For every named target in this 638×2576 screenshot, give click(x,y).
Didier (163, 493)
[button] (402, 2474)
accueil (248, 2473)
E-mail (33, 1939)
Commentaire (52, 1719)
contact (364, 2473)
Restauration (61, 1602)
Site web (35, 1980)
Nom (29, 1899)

**Aim of the task**
Please format every line of the records as a JSON list of strings, one string per line, with blank lines omitted.

**Result of the exercise**
[
  "For every named target in this 638×2576 screenshot, give click(x,y).",
  "Didier (163, 493)",
  "[button] (402, 2474)",
  "accueil (248, 2473)",
  "E-mail (33, 1939)",
  "Commentaire (52, 1719)",
  "contact (364, 2473)",
  "Restauration (61, 1602)",
  "Site web (35, 1980)",
  "Nom (29, 1899)"
]